··· Data supplied ···

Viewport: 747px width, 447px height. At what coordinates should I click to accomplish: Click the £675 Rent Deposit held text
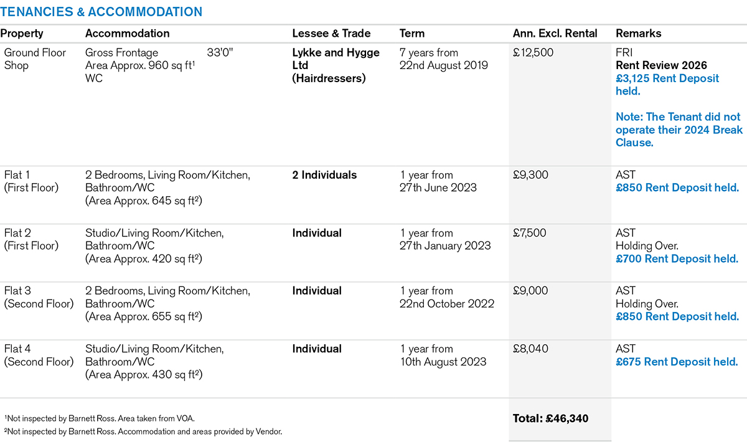coord(677,362)
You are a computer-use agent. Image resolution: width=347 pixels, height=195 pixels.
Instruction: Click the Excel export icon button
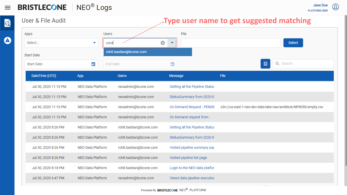265,64
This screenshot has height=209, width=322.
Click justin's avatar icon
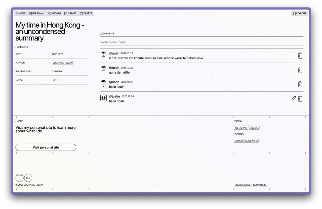click(103, 98)
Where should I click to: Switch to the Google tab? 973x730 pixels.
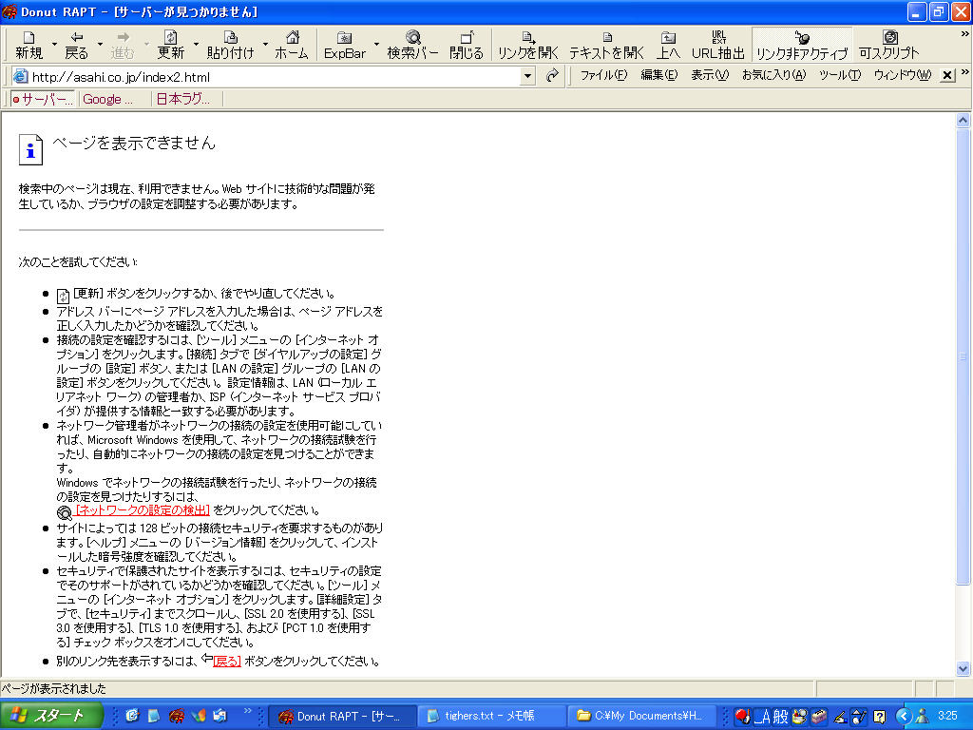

···

Exercise aim:
Could you give all the data above again with every "icon" replaced by "symbol", leaving everything else unchanged and the pictures out?

Response for this exercise:
Viewport: 747px width, 447px height. At what coordinates should I click to accomplish: Click the £675 Rent Deposit held text
coord(677,362)
You are a computer-use agent. Image resolution: width=347 pixels, height=195 pixels.
Instruction: Click the Excel export symbol button
265,64
This screenshot has height=209, width=322.
Click justin's avatar symbol
click(103, 98)
Where should I click to: Switch to the Google tab? 973x730 pixels.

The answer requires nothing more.